There is common ground between Liberty and ByteDance. Masa Son’s SoftBank Vision Fund invested in ByteDance in 2018, and is also a limited partner in Mnuchin’s Liberty Strategic.

The bill is now headed to the Senate, where its future is uncertain, though President Joe Biden has said that he will sign the legislation if reaches his desk.

“This should be owned by U.S. businesses. There’s no way that the Chinese would ever let a U.S. company own something like this in China,” Mnuchin said.

Lawmakers on both sides of the aisle have highlighted TikTok’s reach in the U.S. — by its own estimates, 170 million Americans use the app — as providing the Chinese government with ready access and influence over the U.S.

Major tech investors, including Peter Thiel, Vinod Khosla and Keith Rabois, have publicly or privately decried the social media platform as a pernicious influence.

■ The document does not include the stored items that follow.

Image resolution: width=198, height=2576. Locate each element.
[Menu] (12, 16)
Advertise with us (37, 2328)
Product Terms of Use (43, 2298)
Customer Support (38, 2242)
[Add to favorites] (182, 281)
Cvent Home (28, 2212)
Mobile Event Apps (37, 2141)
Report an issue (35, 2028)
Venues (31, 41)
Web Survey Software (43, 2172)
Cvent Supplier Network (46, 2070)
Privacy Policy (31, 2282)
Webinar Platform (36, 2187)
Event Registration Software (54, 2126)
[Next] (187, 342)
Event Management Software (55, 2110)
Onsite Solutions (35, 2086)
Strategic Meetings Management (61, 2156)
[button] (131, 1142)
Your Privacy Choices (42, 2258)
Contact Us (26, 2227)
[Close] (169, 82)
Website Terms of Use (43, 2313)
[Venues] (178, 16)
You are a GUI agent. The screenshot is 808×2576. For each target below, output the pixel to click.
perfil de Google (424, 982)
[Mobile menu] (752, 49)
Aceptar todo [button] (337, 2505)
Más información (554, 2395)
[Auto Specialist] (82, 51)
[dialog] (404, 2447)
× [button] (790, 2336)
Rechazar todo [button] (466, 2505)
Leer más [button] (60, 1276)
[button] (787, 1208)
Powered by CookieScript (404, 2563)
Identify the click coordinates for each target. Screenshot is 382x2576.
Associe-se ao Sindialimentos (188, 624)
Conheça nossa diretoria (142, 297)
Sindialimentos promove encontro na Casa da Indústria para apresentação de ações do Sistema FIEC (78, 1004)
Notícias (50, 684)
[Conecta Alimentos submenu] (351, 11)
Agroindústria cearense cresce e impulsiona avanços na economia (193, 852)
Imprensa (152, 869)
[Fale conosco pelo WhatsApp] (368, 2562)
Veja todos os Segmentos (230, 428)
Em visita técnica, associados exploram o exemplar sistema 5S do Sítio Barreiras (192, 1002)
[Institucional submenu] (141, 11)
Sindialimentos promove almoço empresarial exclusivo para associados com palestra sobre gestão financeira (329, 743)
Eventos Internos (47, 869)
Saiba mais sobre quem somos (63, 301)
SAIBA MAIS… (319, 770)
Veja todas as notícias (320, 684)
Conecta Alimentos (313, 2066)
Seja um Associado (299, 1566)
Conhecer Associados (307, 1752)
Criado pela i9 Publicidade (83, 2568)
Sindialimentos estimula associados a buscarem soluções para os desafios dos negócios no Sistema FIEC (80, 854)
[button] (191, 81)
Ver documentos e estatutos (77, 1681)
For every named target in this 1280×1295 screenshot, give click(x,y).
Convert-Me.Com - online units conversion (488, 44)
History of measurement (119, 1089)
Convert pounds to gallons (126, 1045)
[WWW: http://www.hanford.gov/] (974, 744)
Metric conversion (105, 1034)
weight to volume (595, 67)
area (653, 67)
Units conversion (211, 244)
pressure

Still, it remains unclear if Chinese government would permit ByteDance to sell TikTok to a U.S. buyer. TikTok has lobbied furiously against the bill, including a concerted pitch to its user base and through videos on its platform.

ByteDance was valued at $220 billion at its last funding round in 2023, according to PitchBook data. While a discrete valuation for TikTok was not immediately clear, any sale price for the U.S. division would likely be less.

TikTok’s most valuable asset and, to lawmakers, its most worrying weapon, is its algorithm, which delivers tailored content to users and was developed in China. Any sale of TikTok without the algorithm would be significantly less attractive to potential buyers.